Even on Thanksgiving morning, the President was working, conducting morning meetings with Secretary of State Henry Kissinger in a “general review of foreign policy,” his chief of staff Alexander M. Haig Jr., and press secretary, Ronald L. Ziegler.
The most troubling decision Nixon had to face on Thanksgiving 1973 was determining how he would ask the American people to help cope with an expected fuel shortage as winter approached, including a possible ban on Sunday gasoline sales. That very day, as a result of the energy crisis, the White House literally darkened. To set an example for citizens to limit their use of electricity during the upcoming holiday season, the President announced that, from Thanksgiving Day until New Year’s Day, the night floodlighting of the White House would end. It must have been especially sad for the First Lady, three years earlier, to the day, she joined the President to first turn on the lights, the result of her efforts with engineers to make the historic “people’s house” visible at all hours of the dark.
Richard Nixon also saw the November 22, 1973 holiday as a moment to rise above partisanship and honor the memory of a predecessor who had been a congressional colleague and a presidential rival: “On this Thanksgiving Day we mark the tenth anniversary of the tragic death of President John F. Kennedy….let us also pause to reflect on President Kennedy’s contributions to the life of this nation we love dearly.” The President wanted the day to be marked not only as a holiday but also “a day of prayer for the memory of John F. Kennedy.”
There was another Thanksgiving footnote for Pat Nixon in 1973. With the President focused on the challenges pressing in on him, it was the First Lady who again, for a second time, substituted for him in the ceremony to accepting the gift of a turkey.
It was her first two Thanksgivings that Pat Nixon presided over as First Lady, in 1969 and 1970, however, that most directly reflected her value of compassion and promise to share the “people’s house” with the people.
In 1964, a Washington, D.C. nonprofit organization formed with the mission of reaching neglected and isolated communities in the city, began a tradition of “The Thanksgiving Day Salute to Senior Citizens.” Learning of this shortly after she became First Lady, Pat Nixon saw the event aligned well with her promise to make the White House more publicly accessible, and encourage voluntarism by raising public awareness of successful volunteer projects. She offered to host her family’s 1969 Thanksgiving dinner in the White House for local senior citizens who had no families with which to share the day.
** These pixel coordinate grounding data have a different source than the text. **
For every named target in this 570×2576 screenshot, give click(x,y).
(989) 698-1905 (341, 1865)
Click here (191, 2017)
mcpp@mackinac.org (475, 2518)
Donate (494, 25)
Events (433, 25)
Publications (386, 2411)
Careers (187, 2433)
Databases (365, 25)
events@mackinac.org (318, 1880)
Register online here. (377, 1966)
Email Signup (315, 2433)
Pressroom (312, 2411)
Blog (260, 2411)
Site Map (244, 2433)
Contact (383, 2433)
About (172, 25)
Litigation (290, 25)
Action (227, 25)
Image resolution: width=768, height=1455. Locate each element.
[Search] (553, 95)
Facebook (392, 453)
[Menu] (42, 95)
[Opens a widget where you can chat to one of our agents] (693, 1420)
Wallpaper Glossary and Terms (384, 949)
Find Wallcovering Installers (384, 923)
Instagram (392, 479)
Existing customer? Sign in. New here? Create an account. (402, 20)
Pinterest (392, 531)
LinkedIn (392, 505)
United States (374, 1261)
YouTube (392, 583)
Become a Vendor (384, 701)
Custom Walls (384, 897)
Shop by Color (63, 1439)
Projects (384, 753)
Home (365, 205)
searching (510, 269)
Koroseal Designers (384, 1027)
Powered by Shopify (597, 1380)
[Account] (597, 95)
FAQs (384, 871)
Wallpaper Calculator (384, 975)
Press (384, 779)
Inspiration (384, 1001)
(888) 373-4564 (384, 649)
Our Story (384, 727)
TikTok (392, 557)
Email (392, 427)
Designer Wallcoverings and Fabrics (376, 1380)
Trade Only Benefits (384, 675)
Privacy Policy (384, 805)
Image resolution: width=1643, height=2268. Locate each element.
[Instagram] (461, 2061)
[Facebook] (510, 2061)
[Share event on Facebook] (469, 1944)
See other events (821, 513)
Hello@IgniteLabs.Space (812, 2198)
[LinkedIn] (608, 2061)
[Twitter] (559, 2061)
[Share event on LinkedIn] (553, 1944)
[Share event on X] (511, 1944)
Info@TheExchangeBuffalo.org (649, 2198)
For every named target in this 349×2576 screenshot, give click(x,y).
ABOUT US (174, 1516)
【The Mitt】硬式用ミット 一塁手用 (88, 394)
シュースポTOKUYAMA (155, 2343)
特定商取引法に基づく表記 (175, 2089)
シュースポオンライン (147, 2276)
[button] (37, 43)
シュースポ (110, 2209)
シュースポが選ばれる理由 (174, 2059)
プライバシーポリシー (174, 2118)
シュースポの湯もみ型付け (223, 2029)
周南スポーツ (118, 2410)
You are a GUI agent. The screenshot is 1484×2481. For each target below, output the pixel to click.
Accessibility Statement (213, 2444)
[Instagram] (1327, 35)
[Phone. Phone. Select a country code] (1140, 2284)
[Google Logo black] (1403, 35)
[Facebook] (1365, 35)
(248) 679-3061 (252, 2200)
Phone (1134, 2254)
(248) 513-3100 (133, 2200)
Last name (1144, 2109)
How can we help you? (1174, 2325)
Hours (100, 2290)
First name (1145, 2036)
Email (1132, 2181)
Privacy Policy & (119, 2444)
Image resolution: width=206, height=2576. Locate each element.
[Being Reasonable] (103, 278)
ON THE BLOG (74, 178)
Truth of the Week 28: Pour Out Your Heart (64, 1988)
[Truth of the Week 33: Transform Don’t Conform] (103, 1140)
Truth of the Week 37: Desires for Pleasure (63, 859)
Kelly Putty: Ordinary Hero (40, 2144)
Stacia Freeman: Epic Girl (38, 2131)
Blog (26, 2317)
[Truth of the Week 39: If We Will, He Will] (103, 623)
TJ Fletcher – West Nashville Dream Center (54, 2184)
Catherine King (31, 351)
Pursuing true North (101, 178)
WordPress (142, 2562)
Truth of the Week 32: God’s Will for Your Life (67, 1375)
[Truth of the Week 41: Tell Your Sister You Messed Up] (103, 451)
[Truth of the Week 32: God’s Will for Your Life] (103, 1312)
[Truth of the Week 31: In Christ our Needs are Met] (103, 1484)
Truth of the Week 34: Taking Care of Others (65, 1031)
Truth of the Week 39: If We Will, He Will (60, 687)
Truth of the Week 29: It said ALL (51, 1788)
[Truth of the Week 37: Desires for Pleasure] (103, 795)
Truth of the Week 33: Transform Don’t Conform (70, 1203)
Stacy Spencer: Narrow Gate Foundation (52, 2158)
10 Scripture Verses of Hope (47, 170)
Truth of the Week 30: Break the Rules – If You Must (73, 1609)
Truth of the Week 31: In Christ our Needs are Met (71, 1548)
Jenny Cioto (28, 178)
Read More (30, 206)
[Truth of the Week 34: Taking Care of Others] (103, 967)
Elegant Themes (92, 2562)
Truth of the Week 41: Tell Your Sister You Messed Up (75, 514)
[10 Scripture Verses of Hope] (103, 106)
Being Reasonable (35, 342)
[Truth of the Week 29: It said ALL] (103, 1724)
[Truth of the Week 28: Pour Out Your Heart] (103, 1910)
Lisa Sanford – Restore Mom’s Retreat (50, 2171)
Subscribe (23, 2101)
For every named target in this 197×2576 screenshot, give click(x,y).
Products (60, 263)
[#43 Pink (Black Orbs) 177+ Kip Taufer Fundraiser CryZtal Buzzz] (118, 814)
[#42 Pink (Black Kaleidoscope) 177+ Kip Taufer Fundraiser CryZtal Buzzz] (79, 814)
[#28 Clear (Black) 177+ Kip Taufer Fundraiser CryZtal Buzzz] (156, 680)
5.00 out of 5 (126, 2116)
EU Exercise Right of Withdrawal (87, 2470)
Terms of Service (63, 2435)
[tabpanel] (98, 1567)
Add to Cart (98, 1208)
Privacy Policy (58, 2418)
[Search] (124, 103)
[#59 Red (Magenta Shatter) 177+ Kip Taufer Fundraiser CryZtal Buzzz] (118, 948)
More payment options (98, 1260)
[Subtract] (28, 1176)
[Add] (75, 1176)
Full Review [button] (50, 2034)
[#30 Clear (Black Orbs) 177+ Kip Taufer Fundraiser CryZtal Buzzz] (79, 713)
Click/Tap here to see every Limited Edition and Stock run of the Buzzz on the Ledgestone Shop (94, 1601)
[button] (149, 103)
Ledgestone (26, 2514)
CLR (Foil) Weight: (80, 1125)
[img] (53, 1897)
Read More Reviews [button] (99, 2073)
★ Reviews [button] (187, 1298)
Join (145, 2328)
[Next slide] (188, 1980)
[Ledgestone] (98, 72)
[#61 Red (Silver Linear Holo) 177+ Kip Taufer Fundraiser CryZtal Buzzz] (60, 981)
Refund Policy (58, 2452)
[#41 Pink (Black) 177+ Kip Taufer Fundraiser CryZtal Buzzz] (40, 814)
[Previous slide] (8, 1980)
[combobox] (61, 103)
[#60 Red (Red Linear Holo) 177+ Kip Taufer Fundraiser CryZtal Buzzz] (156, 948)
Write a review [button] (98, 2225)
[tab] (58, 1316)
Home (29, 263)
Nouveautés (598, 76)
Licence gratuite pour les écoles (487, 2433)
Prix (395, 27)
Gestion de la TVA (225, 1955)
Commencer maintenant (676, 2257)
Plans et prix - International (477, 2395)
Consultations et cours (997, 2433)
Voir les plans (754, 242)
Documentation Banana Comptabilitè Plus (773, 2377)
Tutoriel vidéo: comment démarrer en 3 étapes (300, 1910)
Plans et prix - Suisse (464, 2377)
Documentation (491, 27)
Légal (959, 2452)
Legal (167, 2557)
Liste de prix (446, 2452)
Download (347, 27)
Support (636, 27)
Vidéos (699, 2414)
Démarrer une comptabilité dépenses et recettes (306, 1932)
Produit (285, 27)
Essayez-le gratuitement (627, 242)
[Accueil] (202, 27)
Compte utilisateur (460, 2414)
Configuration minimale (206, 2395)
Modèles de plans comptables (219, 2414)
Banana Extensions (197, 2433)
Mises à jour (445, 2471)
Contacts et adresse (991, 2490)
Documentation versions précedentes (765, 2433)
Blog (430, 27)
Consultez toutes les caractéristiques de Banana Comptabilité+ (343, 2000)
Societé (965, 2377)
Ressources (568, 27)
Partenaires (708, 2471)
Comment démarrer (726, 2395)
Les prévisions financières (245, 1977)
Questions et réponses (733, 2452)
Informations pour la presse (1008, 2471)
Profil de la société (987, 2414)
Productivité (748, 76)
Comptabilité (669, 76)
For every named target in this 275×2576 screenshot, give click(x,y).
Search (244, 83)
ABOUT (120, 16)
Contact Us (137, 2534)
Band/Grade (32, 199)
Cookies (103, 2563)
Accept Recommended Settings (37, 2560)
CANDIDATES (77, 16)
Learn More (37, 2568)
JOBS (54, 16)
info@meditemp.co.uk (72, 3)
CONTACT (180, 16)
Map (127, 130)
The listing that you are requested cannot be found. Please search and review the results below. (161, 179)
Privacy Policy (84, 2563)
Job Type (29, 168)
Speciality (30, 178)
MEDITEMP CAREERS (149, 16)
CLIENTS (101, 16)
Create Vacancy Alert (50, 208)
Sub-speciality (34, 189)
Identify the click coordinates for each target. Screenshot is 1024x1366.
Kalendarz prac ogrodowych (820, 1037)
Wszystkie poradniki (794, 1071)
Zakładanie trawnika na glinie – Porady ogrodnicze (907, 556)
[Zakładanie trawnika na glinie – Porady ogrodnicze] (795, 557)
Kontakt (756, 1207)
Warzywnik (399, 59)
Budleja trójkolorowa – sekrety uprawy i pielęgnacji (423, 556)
The invitation was accepted.
On Thursday, November 27, 1969, 225 guests, coming from 18 regional retirements and assisted living facilities, arrived for Thanksgiving dinner at the White House as guests of the Nixons.
The President and First Lady, their daughters Julie and Tricia, son-in-law David Eisenhower, his sister Susan, their grandmother Mamie Eisenhower and the former First Lady’s elderly uncle Joel Carlson sat among the guest tables in both the East Room and State Dining Room.
The President had some repartee with 93-year old John Graves, the eldest guest there, recalling how his maternal grandmother Elvira Milhous, who lived to the same age, spent each Sunday volunteering at a home for retired soldiers. The President didn’t join in the actual meal itself, however, later eating instead of a lighter lunch of his favorite cottage cheese in the family’s private dining room.
The following year, Pat Nixon continued her new custom, hosting a Thanksgiving Day dinner on November 26, 1970, for another neglected demographic: wounded and disabled veterans. From three area hospitals, 98 servicemen and the nurses who helped push their wheelchairs and carry their stretchers were received in the Blue Room by the President and Mrs. Nixon and were then dispersed at dinner tables for a noontime meal. Former First Lady Mamie Eisenhower again attended, along with First Daughter Tricia, who then lived with her parents in the White House. They, along with Richard and Pat Nixon, sat among the guests.
To the wounded and disabled men, the First Lady asserted her belief that the White House is “your home.” In recalling his own navy service during World War II, the President spoke of how being away from a warm home during the holiday season was “the hardest thing of all” during military service.
And there was an added, somewhat unusual touch to the event in the form of some 20 orange-costumed teenage singers, part of a soft rock group which performed uplifting music with a groovy Seventies sound, known as “The Spurrlows.”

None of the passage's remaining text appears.